Le 18 janvier 1994, quatre jours après la dissolution du Parlement italien, Silvio Berlusconi, connu pour être un richissime entrepreneur de télévision, annonce la création d'une nouvelle formation politique, Forza Italia, et se lance dans la campagne électorale.
Contre toute attente, il remporte les élections législatives des 27 et 28 mars 1994 et, le 10 mai 1994, est appelé à former un gouvernement de coalition avec ses alliés de droite ou d’extrême-droite : la Ligue du Nord d’Umberto Bossi et l’Alliance nationale de Gianfranco Fini. C’en est fini de cinq décennies de pouvoir sans partage de la Démocratie chrétienne. Lui-même rendra les armes, le 13 novembre 2011, sous la pression des marchés financiers et de l'Union européenne, sans avoir été désavoué par les urnes.
Une audace sans bornes
Né le 26 septembre 1936, Silvio Berlusconi apparaît en ce début du XXIe siècle comme le plus vieux chef de gouvernement des grandes nations. C’est aussi l’Italien qui a le plus longtemps exercé la présidence du Conseil depuis la proclamation de la République, le 18 juin 1946.

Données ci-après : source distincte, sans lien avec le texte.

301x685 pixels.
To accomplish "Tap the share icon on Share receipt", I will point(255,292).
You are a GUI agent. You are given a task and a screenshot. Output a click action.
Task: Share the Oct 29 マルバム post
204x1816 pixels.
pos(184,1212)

Par ses outrances verbales et sexuelles, il a un côté mussolinien qui, sans doute, n’est pas pour déplaire à une certaine frange de l’opinion publique.

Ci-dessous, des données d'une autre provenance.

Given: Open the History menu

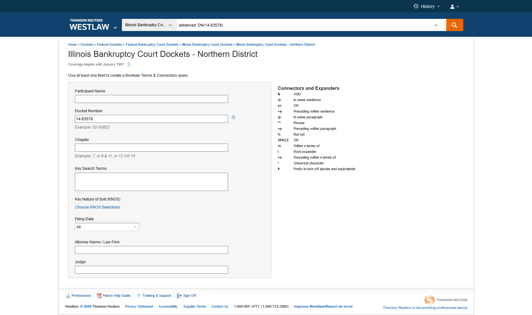Looking at the screenshot, I should (426, 6).
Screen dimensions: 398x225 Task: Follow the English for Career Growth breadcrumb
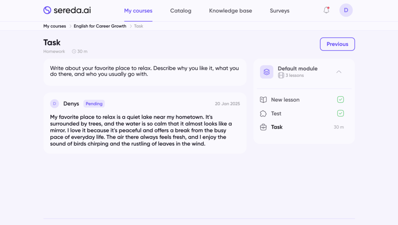[x=100, y=26]
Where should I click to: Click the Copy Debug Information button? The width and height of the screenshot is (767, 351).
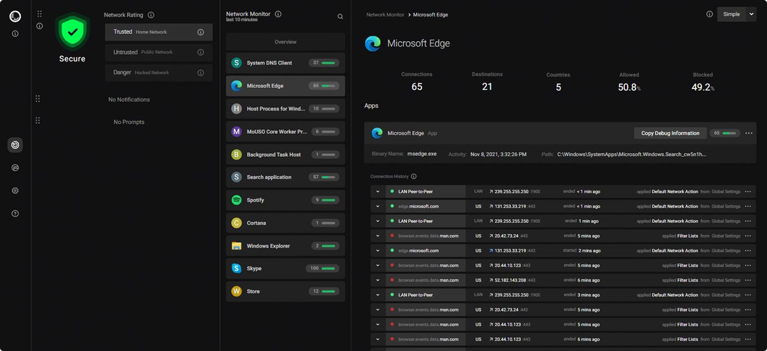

Issu d’une famille modeste de Milan, animateur de croisières à ses débuts, il devient entrepreneur du bâtiment et promoteur immobilier. Il s'enrichit rapidement et ses adversaires soupçonnent déjà une accointance avec les milieux mafieux.

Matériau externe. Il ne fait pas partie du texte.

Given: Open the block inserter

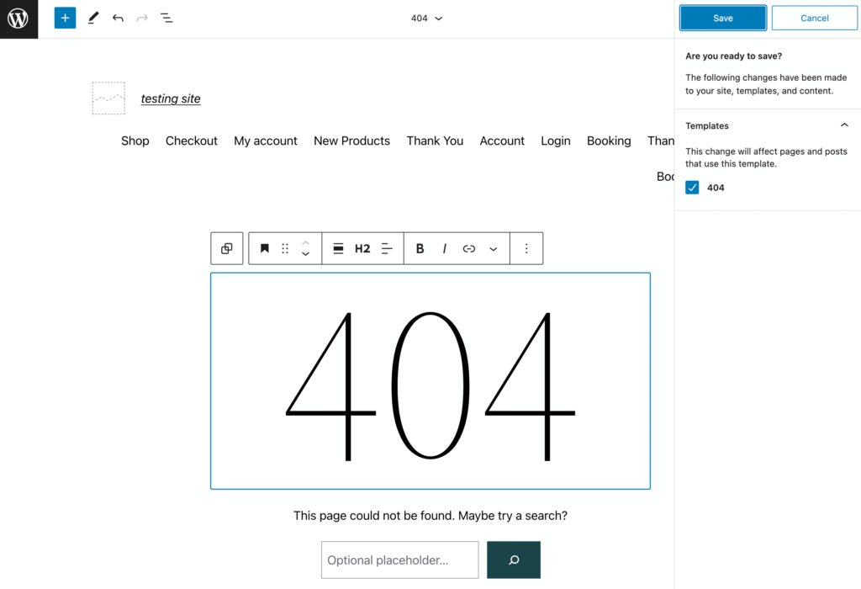Looking at the screenshot, I should (x=65, y=18).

Sa réussite lui vaut en 1977 d’être nommé Chevalier de l’Ordre du Travail. D’où l’épithète « Il Cavaliere » dont il s’honore, à défaut d’un titre universitaire plus prestigieux.
Dans le même temps, anticipant le formidable développement de la télévision privée par câble et la fin du monopole d’État sur la télévision, il crée un premier réseau câblé en Lombardie.
L’année suivante, en 1978, il fonde à Milan une banque d’affaires Fininvest qui reçoit des fonds de Sicile. Il adhère aussi à la sulfureuse loge maçonnique Propaganda Due (P2), ce qu'il niera plus tard.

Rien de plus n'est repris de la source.